K.M. Weiland is the award-winning and internationally-published author of the acclaimed writing guides Outlining Your Novel, Structuring Your Novel, and Creating Character Arcs. A native of western Nebraska, she writes historical and fantasy novels and mentors authors on her award-winning website Helping Writers Become Authors.


  1. Isn’t most of this what your publisher does to earn their percentage?

    • K.M. Weiland | @KMWeiland says

      I publish independently, so I’m responsible for either accomplishing or hiring out for all tasks. That said, just about everything mentioned here except product production would still be the author’s responsibility, at least in part.

  2. Katie, this list is awesome! Thank you so much for sharing!

  3. Jeffrey Chapman says

    What this post makes me realize, more than anything, is how many hats you wear!
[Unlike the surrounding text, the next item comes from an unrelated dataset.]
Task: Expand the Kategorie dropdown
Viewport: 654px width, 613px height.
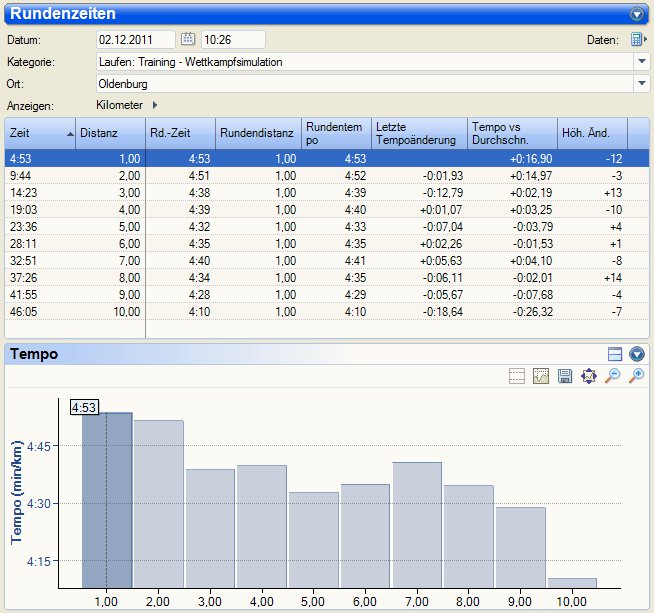Action: coord(642,62)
I guess I realized this, abstractly, but the fact that you are juggling novels, craft books, a blog, a podcast, a website, typesetting…it’s crazy! But it seems like this is the truth of being a self-sustaining writer: you have to work INCREDIBLY hard, in so many different arenas.
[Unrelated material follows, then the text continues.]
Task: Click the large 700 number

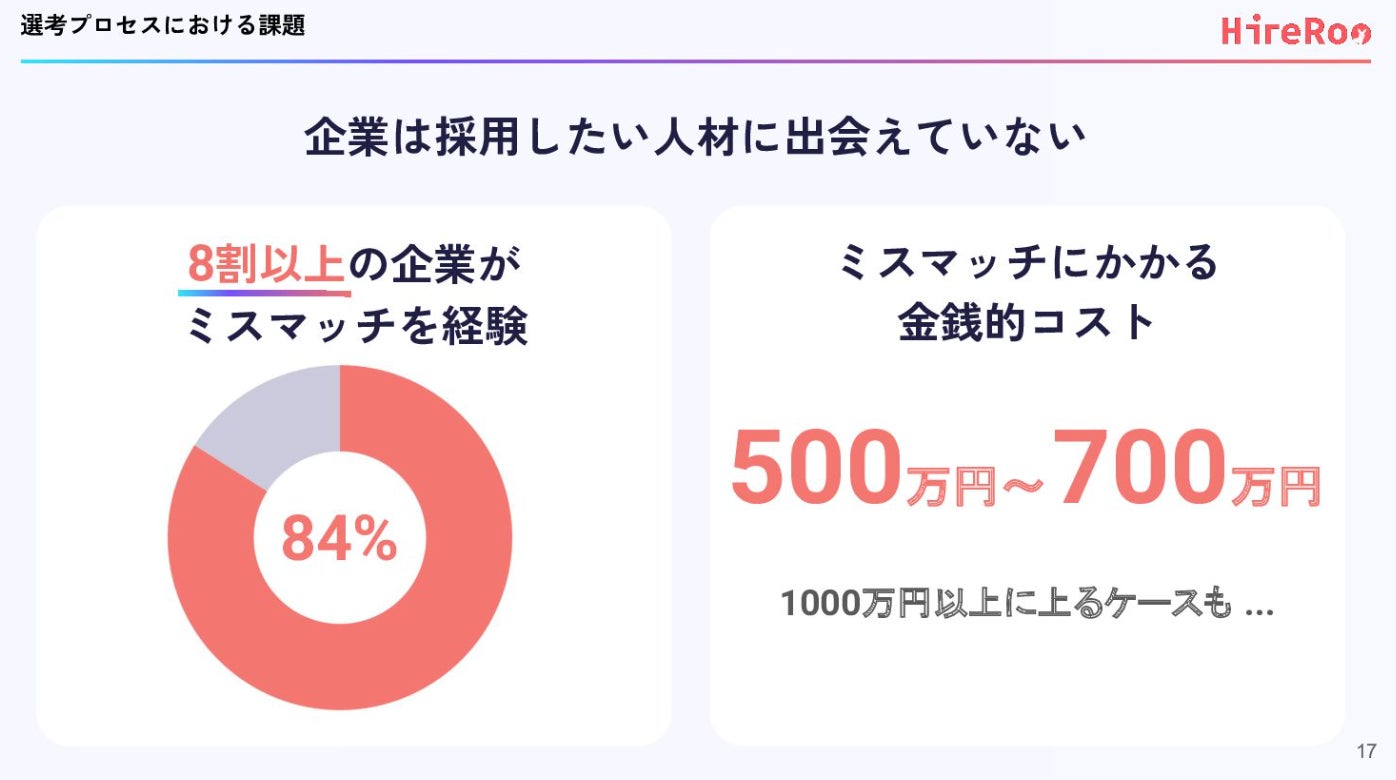Action: (1140, 467)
    • K.M. Weiland | @KMWeiland says

      Well, as Spidey says, with great power comes great responsibility—and that is essentially what has been granted us with the opportunities of independent publishing.

  4. Eric Troyer says

    Great post, but my goodness. When do you have time to write!?

    • K.M. Weiland | @KMWeiland says

      Most of my “work” (aka, anything that’s not fiction writing) happens in the afternoons. Mornings are for reading and writing.

  5. Utterly incredible! I mean I know you are a authoring machine, but I never imagined all the moving parts you pack around with you. This is why you are in the place you are. Well done (and can’t wait for your next novel)!

    • K.M. Weiland | @KMWeiland says

      Doing and working most of these things into a regular schedule becomes second nature. It’s the figuring things out in the beginning that takes the most time and effort.

  6. THANK YOU!!!

  7. Thanks, Katie! Lots of great info here! It made me wonder about one thing, though: do you record the audio for your audiobooks, or do you hire that out?

    • K.M. Weiland | @KMWeiland says

      I hire that out, via ACX. I don’t have the equipment (yet) to do really professional audiobooks.

  8. Thank you, K.M.! It’s very gracious of you to take the time to share this information with us. I’m sure it will be most helpful. Thanks again!

  9. When do you have time for yourself considering all the hats you wear? I’ve just started my day on the west coast and reading this has worn me out! Seriously, thanks for all the great information. Truly this post is a treasure…definitely bookmarking AND saving to Evernote.

    • K.M. Weiland | @KMWeiland says

      I don’t do *all* of this every day, or even every week. The blog and podcast are weekly events, but I generally only put out a book once a year.

  10. Thank you, Katie! This is most helpful in sorting things out. The links are great. As a learner, I’m definitely show, not tell.

  11. This post is so helpful. Formatting woes have nearly derailed my publishing ventures, but you’ve pointed me to an affordable alternative. And, as I told my husband after reading this, I’ll be following up on your additional referrals for the next month. Thank you for sharing.

    • K.M. Weiland | @KMWeiland says

      If you’re talking about Joel Friendlander’s templates, I’m excited for you. They look like a lot of fun–and very easy to use. Let me know how they work out.

  12. Very helpful. I’ve shared this with my workshop people. I like to do my own covers, but would definitely hire an artist for fantasy. Not sure about my Mystery/Romance/Western, though.

    • K.M. Weiland | @KMWeiland says

      I did my own covers in the beginning. I have some experience with graphic design, but I can’t reach anywhere close to a truly professional level, which is why I hire Damonza now.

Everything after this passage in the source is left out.